Mis amores, como ustedes saben, soy una mujer de mundo, una dama que recorre tiempos y distancias, codeándome siempre con la alta sociedad.
En mis numerosos viajes a México me he encontrado con este extraño fenómeno lingüístico.
Esta costumbre se extiende a varias clases de palabras. A los sustantivos: en México no hay perros, sino perritos, las cositas no se ponen en la mesa, sino en la mesita y los parquecitos están llenos de arbolitos. A los adjetivos: un hombre gordito —para no ofenderlo y decir que está obeso como vaca—, un joven chaparrito —para tratarlo con delicadeza y no lastimarlo diciéndole «tremendo enano».
Así como empequeñecen las cosas y sus calificativos, los mexicanos hacen chiquitos también los adverbios de tiempo, de modo, de cantidad y de lugar.
Queriditos, si yo no fuera ciudadana del mundo, sino señora de alta alcurnia en este adorable país, les diría que ando de aquiacito para allacito, porque nunca me quedo bastantito en un lugar, que puedo andar cerquita o lejecitos; que me esperen tantito porque ya merito llego.
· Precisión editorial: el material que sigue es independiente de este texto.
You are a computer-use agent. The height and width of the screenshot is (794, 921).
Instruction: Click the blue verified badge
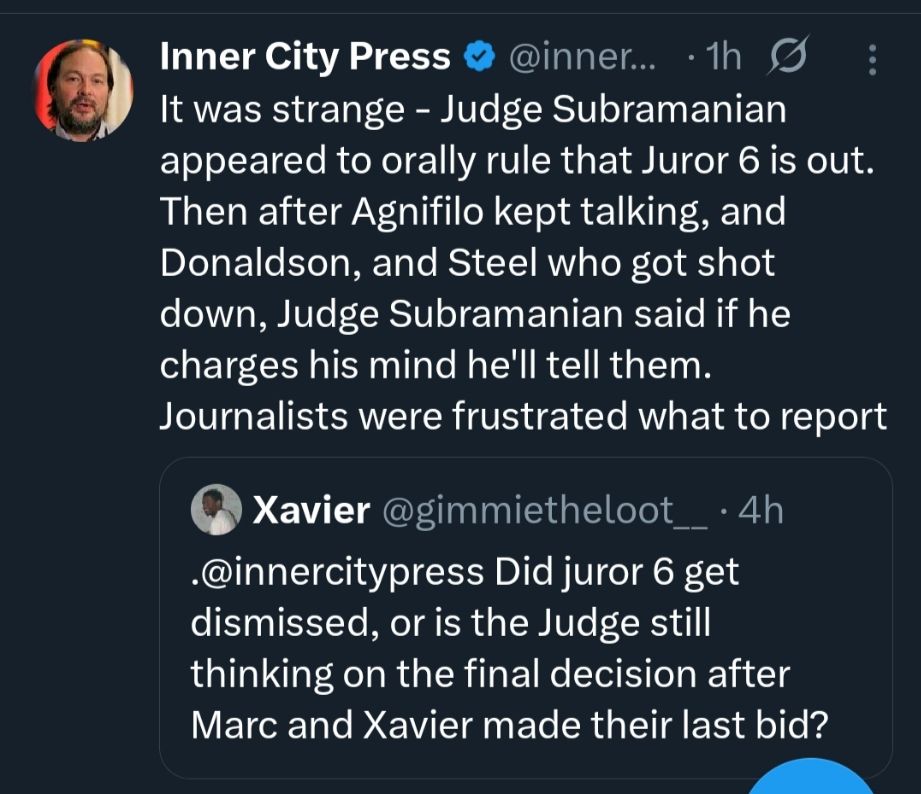[x=480, y=59]

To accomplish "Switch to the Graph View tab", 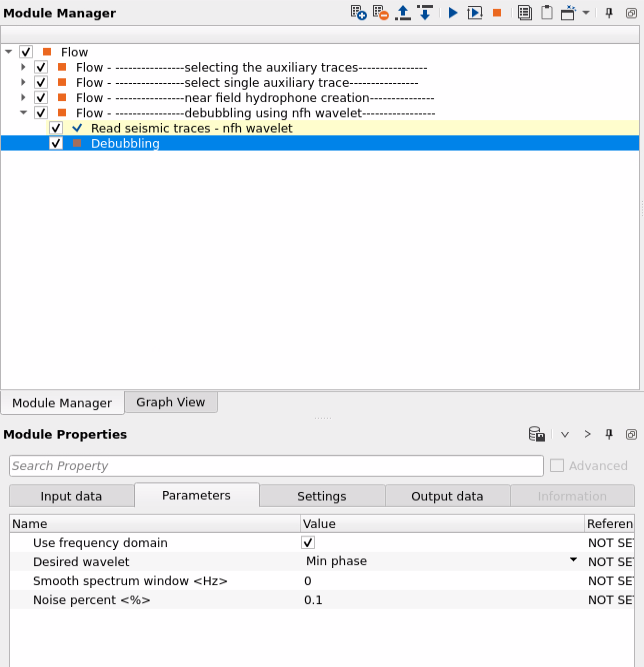I will point(170,403).
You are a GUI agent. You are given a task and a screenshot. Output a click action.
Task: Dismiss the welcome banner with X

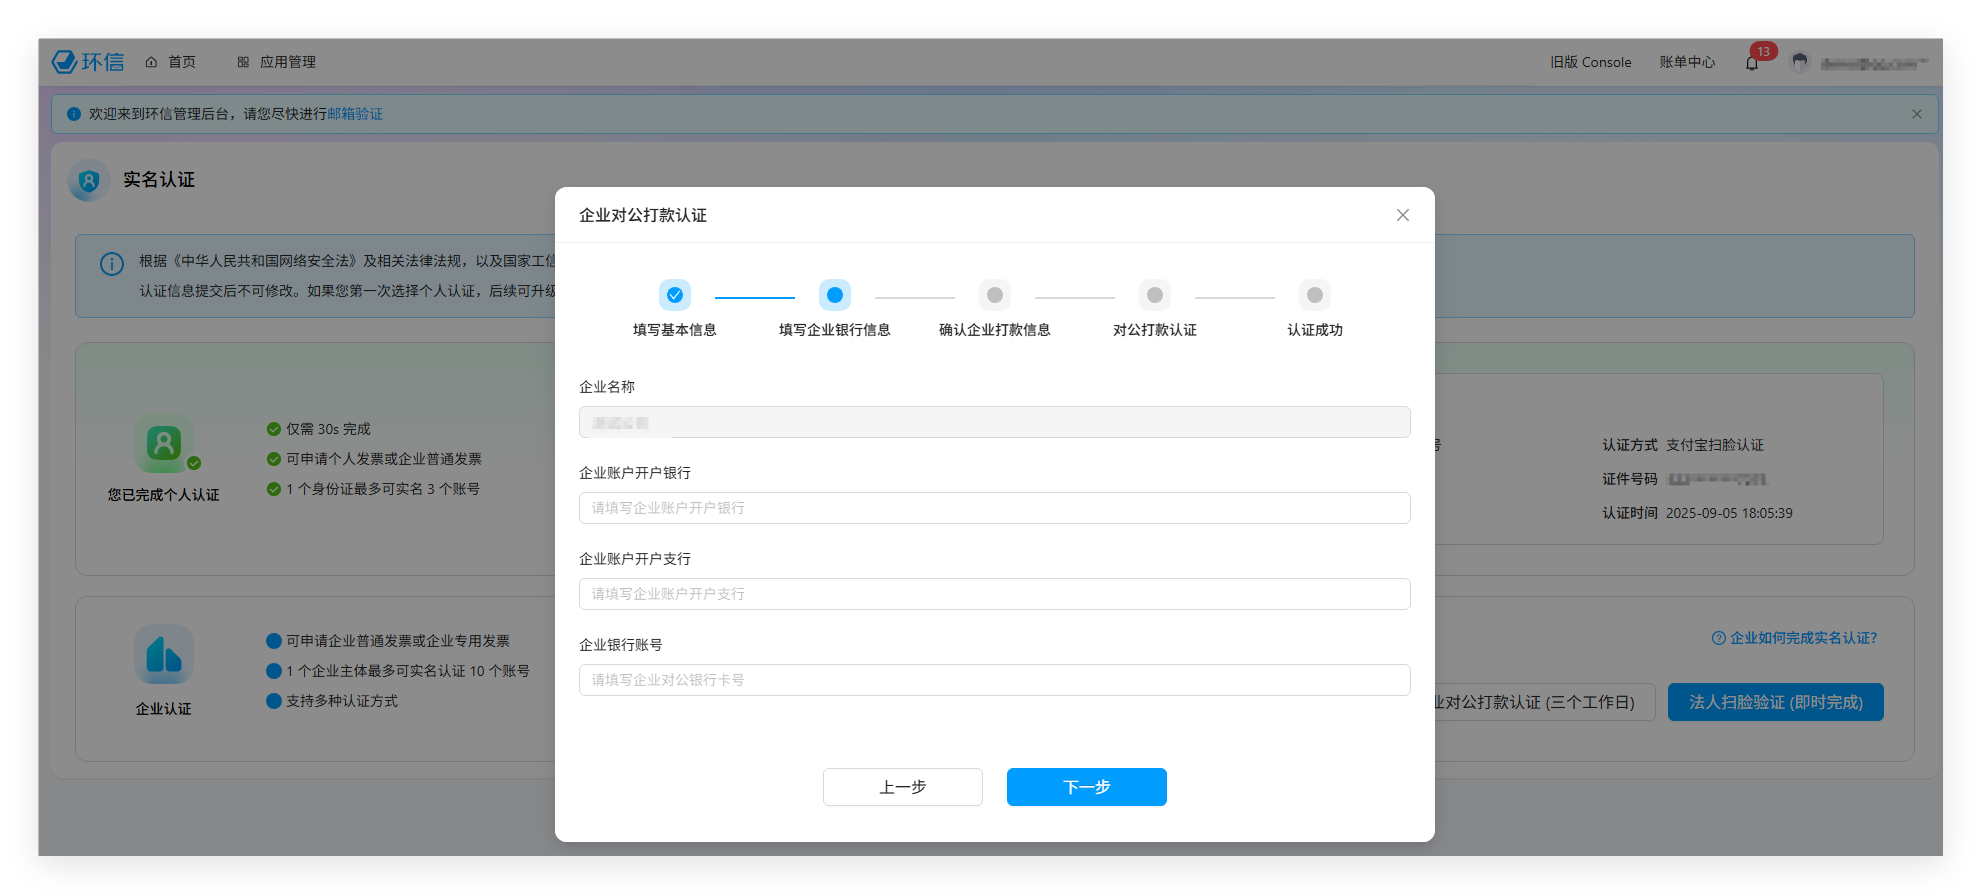pyautogui.click(x=1916, y=114)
Mentira con alguito de verdad
Déjenme les paso un adelantito de buen chisme, y es que, acabandito de llegar a México —pasandito de 1800—, me han contado un rumor acerca de doña María Ignacia, alias «la Güera» Rodríguez, de tal magnitud, que por poquito me desmayo.
Fíjense que esa señora tan hermosa, seductora y liberal, quedó viuda de don Mariano Briones, de 70 años, pero ni se imaginan cómo ocurrió tan lamentable deceso.
Resulta que la insigne Güera se mueve mucho cuando duerme, no sabemos si porque cena ya tardecito o porque su casa es muy fría.
El caso es que una noche, acostada al ladito de su anciano esposo, la señora se acomodó dándose una vuelta tan brusca que se apropió de todas las cobijas, dejando a don Mariano en puro camisón de dormir… y sin calcetines.
Despertandito, muy de mañanita, la Güera notó que su marido temblaba, le tocó la frente, la espalda y la panza y se dio cuenta de que estaba ardiendo de fiebre. De inmediato gritó: «Traigan un doctor, ahorita no, ¡ahorititita! Y aprisita se lanzaron sus sirvientes por el boticario más cercano, mientras la Güera esperaba cerquita del enfermo. El diagnóstico fue certero: una pulmonía cuata que—tomando en cuenta la edad del paciente—, se agravaba por ratitos, extinguía su vida con rapidez.
Muy prontito, el hombre murió. ¡Ay, hijos! Hubieran visto a la viuda, con su sobrio y elegante vestido negro y un velo finísimo que le cubría el semblante.
La Güera estuvo todo el funeral pegadita al cadáver de su Mariano, llorando de culpa, pues había sido ella quien, sin querer, había provocado el descobijamiento —ya lo dice el viejo refrán: «viejo que se destapa, sólo la muerte lo tapa»— y la consabida enfermedad.
No faltaron los malpensados que hicieron correr la sospecha de que la Güera no estaba tan dormida al momentito de destapar al marido, pero ella despuesito se encargó de acallarlos. Sí, había sido ella, pero no tenía intención alguna de matar al vejete, al contrario, deseaba estar juntito a él porque… ¡está embarazada!
Yo me propongo atestiguar el hecho, pero eso sí, por si me da el vahído, me voy a poner atrasito. ¡Uf, llevo tanto tiempo en México, que ya me contagié de sufijación diminutiva adverbial!
Lo que no dijo Madame Currutaca es que la sufijación diminutiva adverbial se refiere al proceso de hacer diminutivos los adverbios.
Los diminutivos no sólo indican pequeñez, también tienen otras funciones, según el área geográfica, los grupos sociales y los registros o modos de expresión. Muchas veces indican afectividad y cercanía.